• [任务]: 将下方讲述在救护车中醒来的这段文本逐字完整转录,不增删或改动任何字符。

• [所提供摘录]:
# # # # #
二、宝贝妹妹泪千行

文/蒋波  又一个葡萄

迷迷糊糊转醒过来,听见一种熟悉的声音,如诉如泣,眼前似乎有蓝光闪耀,如梦如幻。我头晕眼沉,左膝右踝痛彻心肺,猛然明白过来,现在自己是在120急救车里面,声音是救护车的警报,蓝光是救护车的警灯。我苦笑一下,暗想秦青岭终于还是报警了,我呻吟一声,秦青岭的声音传过来:“葡萄,坚持一下,马上就到医院了。你不会有事的。”声音很疲惫,也很焦虑。

我低声道:“我的手机呢?”秦青岭着急的左找右看,咦了一声:“葡萄,刚才急着救你,没注意到手机……”我努力的笑笑:“我想给我爱人打个电话……”秦青岭把他的手机递给我,我静静的想了一下,很欣喜的发现自己清晰地记得葡萄妹妹和爸爸妈妈的电话号码,

这不但意味着我没有完全被撞傻,而且意味着我真的很爱他们。
# # # # #
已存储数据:
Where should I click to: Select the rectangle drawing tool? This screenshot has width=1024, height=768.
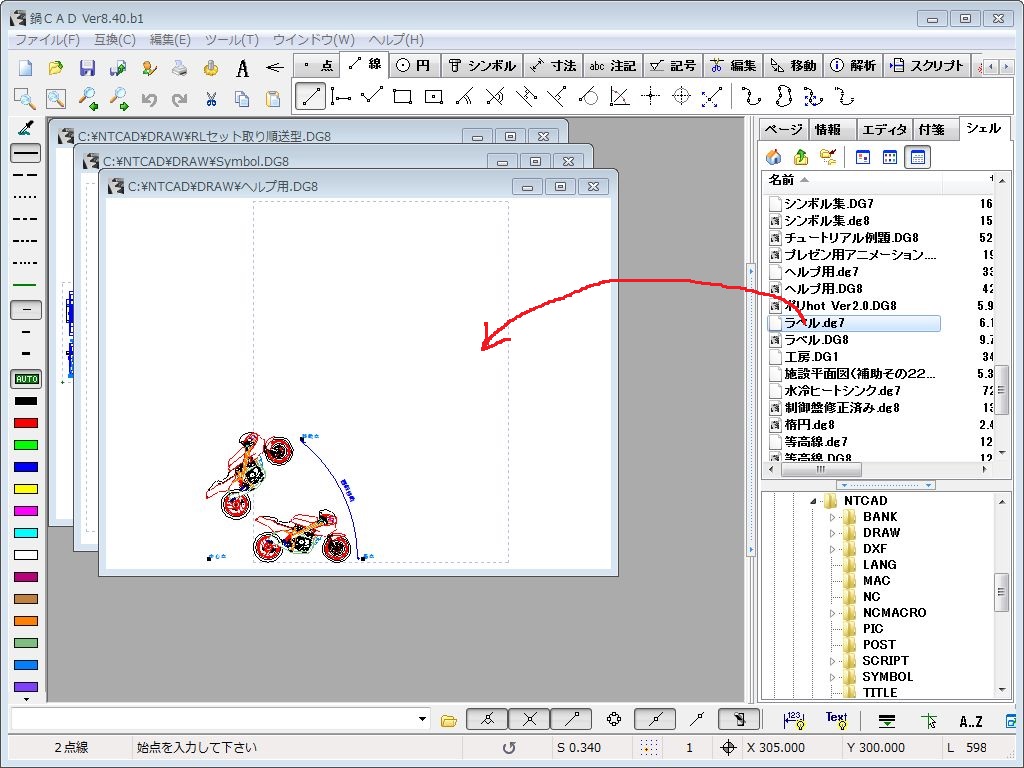pos(403,97)
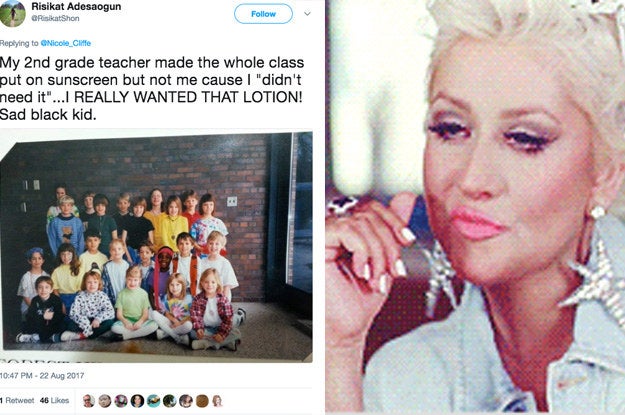The height and width of the screenshot is (415, 625).
Task: View the 46 Likes list
Action: pos(54,400)
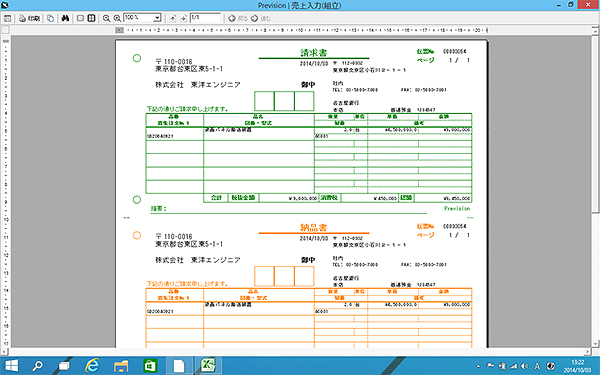Click the leftmost toolbar panel layout icon
Viewport: 600px width, 375px height.
[x=7, y=18]
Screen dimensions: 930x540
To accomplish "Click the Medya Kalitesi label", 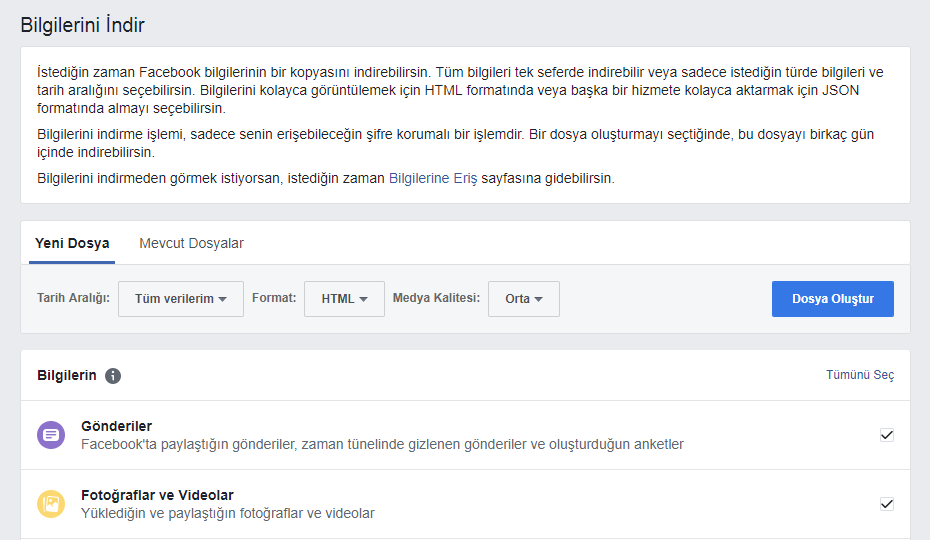I will (x=436, y=298).
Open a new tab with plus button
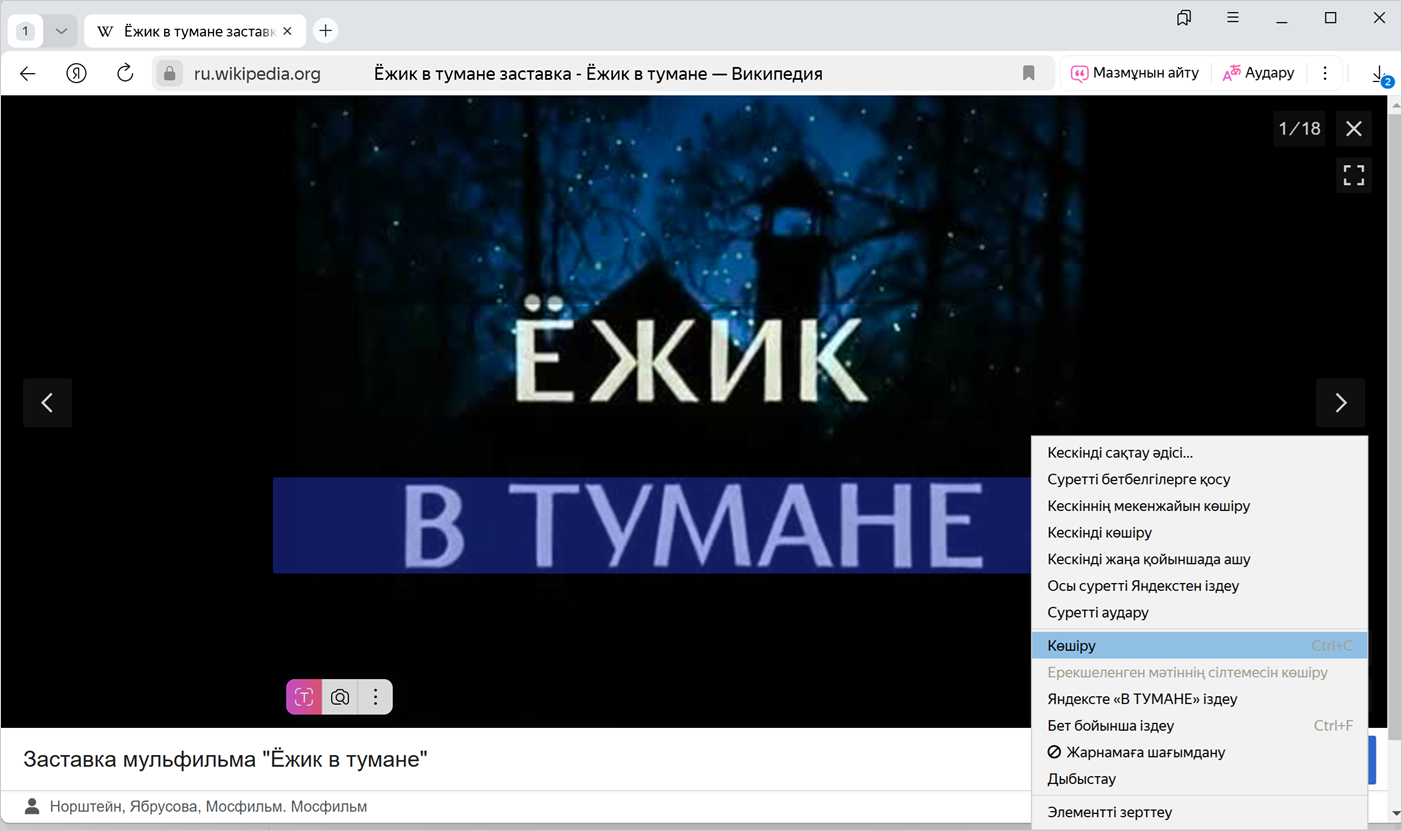Screen dimensions: 1402x831 325,31
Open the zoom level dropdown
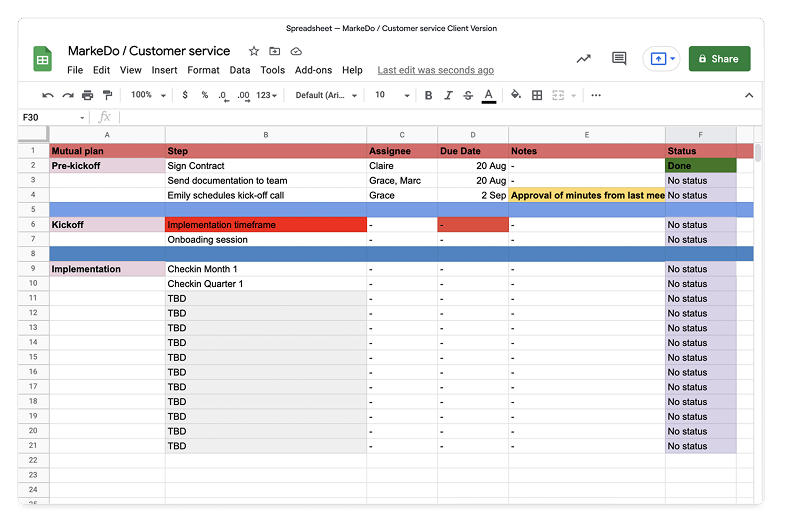 coord(147,95)
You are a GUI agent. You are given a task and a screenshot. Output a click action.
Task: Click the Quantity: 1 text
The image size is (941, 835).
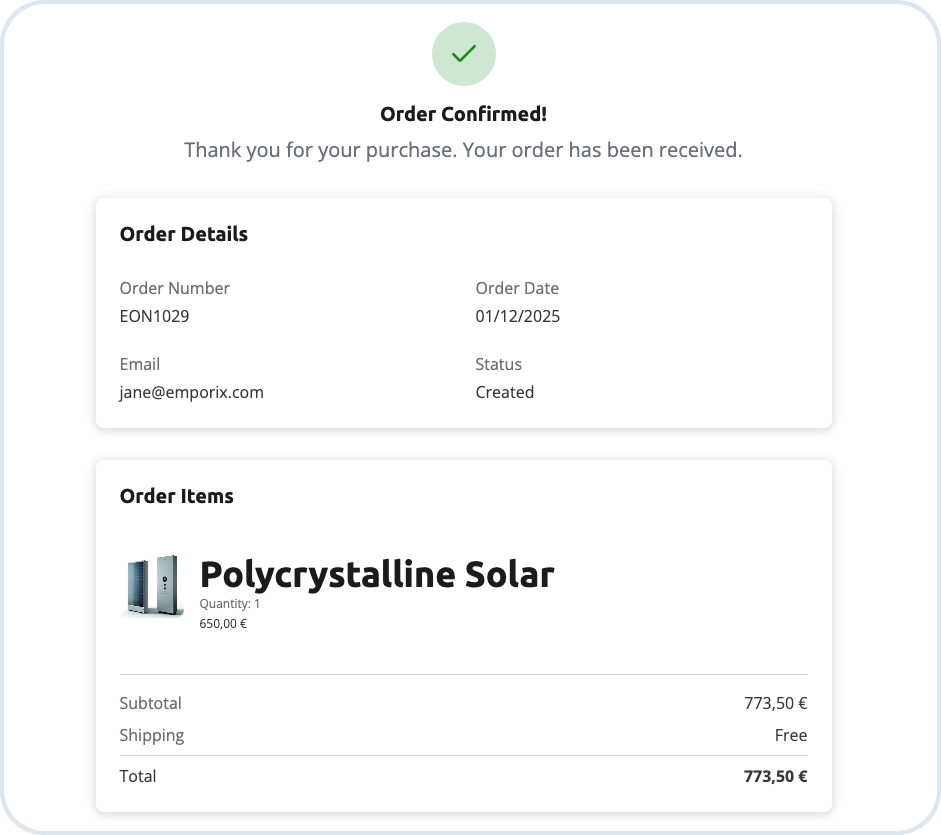coord(229,604)
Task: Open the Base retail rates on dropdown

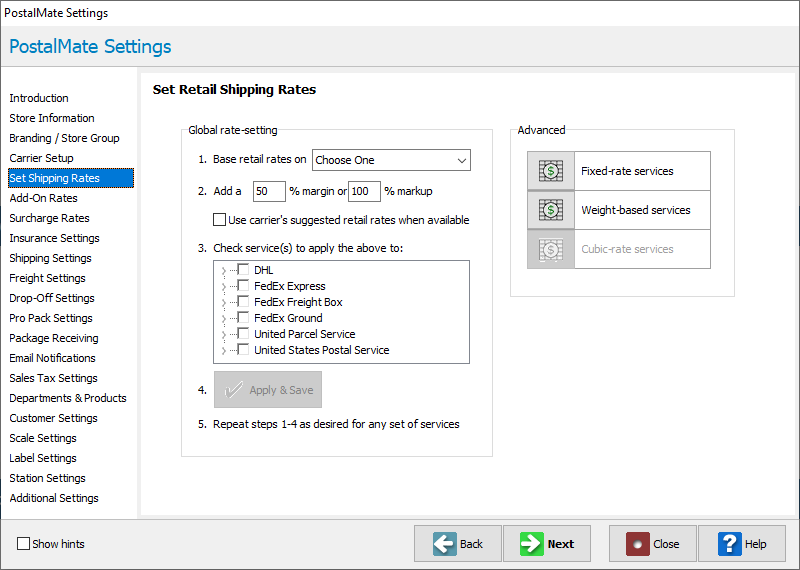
# # # # #
• [输出如下]:
二、宝贝妹妹泪千行

文/蒋波  又一个葡萄

迷迷糊糊转醒过来,听见一种熟悉的声音,如诉如泣,眼前似乎有蓝光闪耀,如梦如幻。我头晕眼沉,左膝右踝痛彻心肺,猛然明白过来,现在自己是在120急救车里面,声音是救护车的警报,蓝光是救护车的警灯。我苦笑一下,暗想秦青岭终于还是报警了,我呻吟一声,秦青岭的声音传过来:“葡萄,坚持一下,马上就到医院了。你不会有事的。”声音很疲惫,也很焦虑。

我低声道:“我的手机呢?”秦青岭着急的左找右看,咦了一声:“葡萄,刚才急着救你,没注意到手机……”我努力的笑笑:“我想给我爱人打个电话……”秦青岭把他的手机递给我,我静静的想了一下,很欣喜的发现自己清晰地记得葡萄妹妹和爸爸妈妈的电话号码,

这不但意味着我没有完全被撞傻,而且意味着我真的很爱他们。